Deep learning algorithm for detection of acute heart failure using standard ECG waveforms.

AIMS: To develop and evaluate a deep learning model for immediate and accurate diagnosis of acute heart failure(HF) using standard 12-lead electrocardiogram(ECG) waveforms collected from a large cohort of patients. METHODS AND RESULTS: We retrospectively analysed patients aged > 18 years who underwent transthoracic echocardiogram, n-terminal pro-B type natriuretic peptide (NT-proBNP) evaluation, and ECG within one week of clinical diagnosis at Samsung Medical from 1 February 2011 and 31 December 2022. The cohort included 1949 acute HF patients and a control group of 24 603 patients with normal NT-proBNP levels and no significant cardiac dysfunction. Four deep learning models (1D-CNN-Res, 1D-CNN-Dense, CRT-Net without transformer, CRT-Net) and their ensemble were developed using an 8:2 stratified split, ensuring no patient overlap. An external validation was performed using MIMIC-IV dataset, which comprised 7868 acute HF patients and 16 025 controls.

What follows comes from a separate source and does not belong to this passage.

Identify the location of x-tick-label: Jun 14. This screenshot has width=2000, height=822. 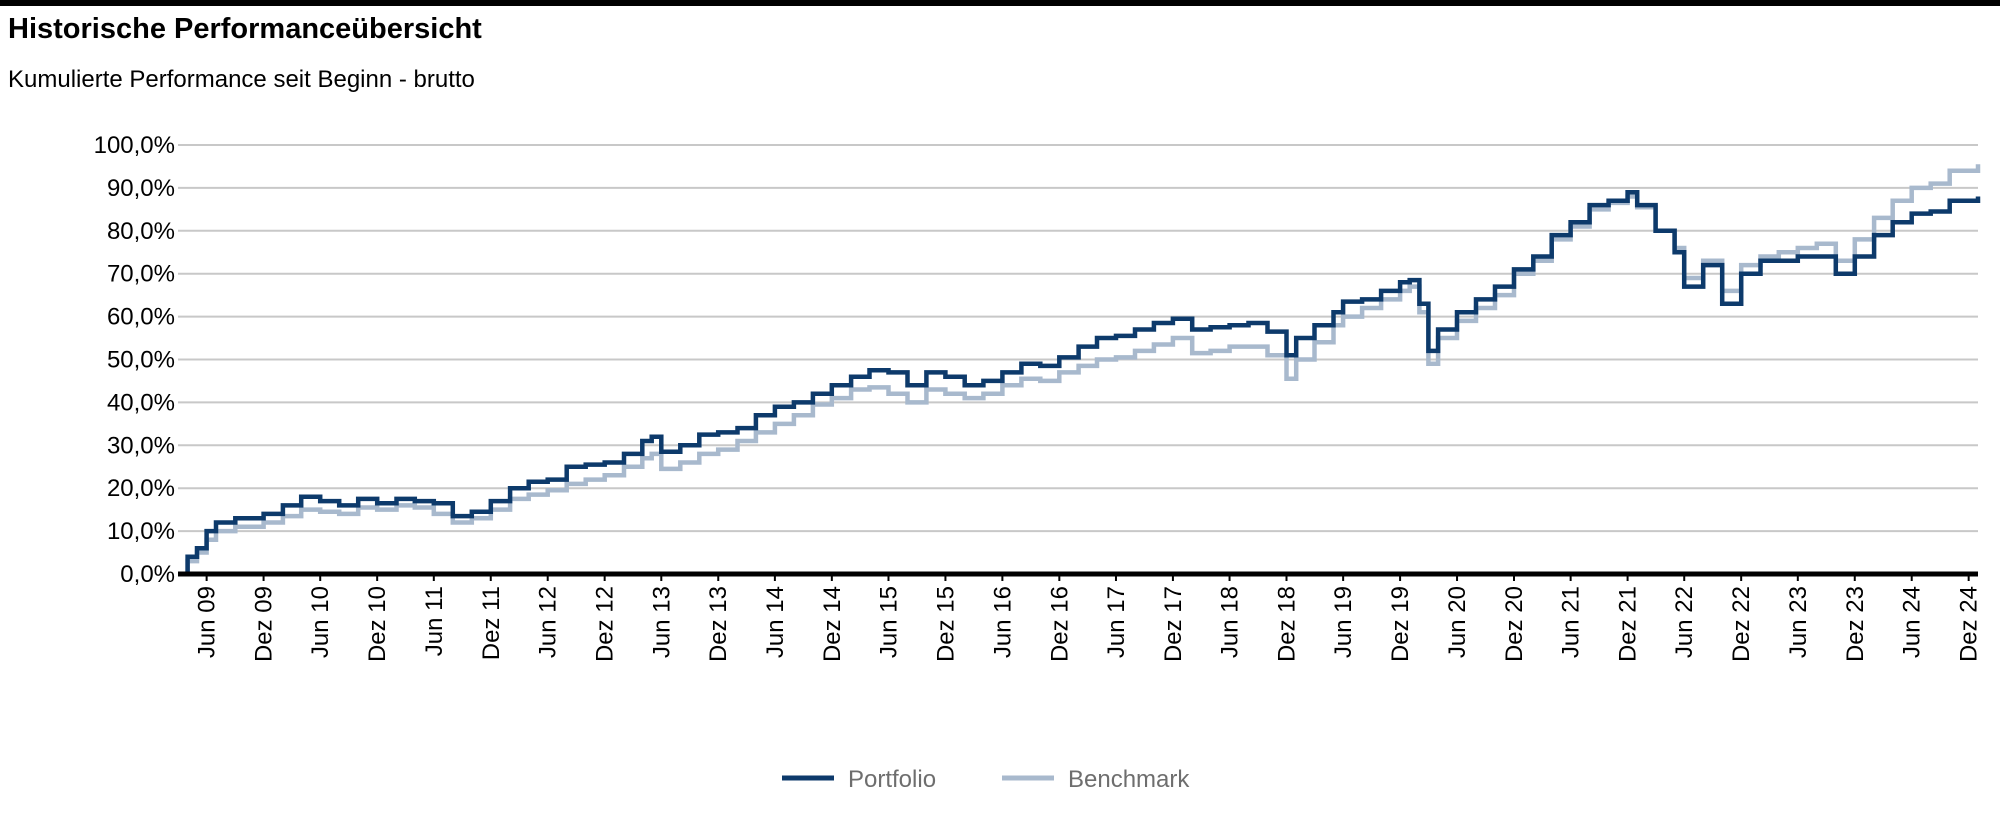
(776, 622).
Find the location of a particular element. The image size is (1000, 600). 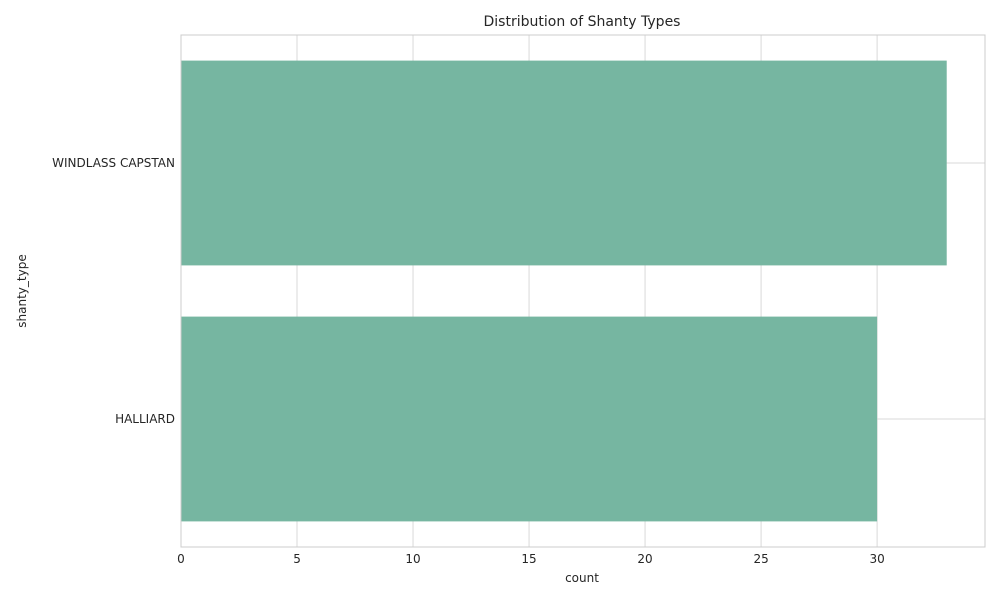

y-axis-label: shanty_type is located at coordinates (22, 290).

The performance was evaluated using the area under the receiver operating characteristic curve (AUROC), sensitivity, specificity, positive predictive value (PPV), negative predictive value (NPV), and F1-score. The ensemble model demonstrated the best diagnostic performance with an AUROC of 0.997 and F1-score of 0.649 and the external validation showed AUROC of 0.842 and F1-score of 0.640. Notably, F1-score indicated diagnostic performance across a diverse range of ejection fraction values and demographic subgroups. Post-hoc analysis of false-positive cases revealed underlying cardiovascular risks, highlighting the model's utility in identifying high-risk patients. CONCLUSION: The proposed deep learning models demonstrated remarkable performance in diagnosing acute HF. These findings support its potential utility in facilitating early diagnosis and improving clinical outcomes.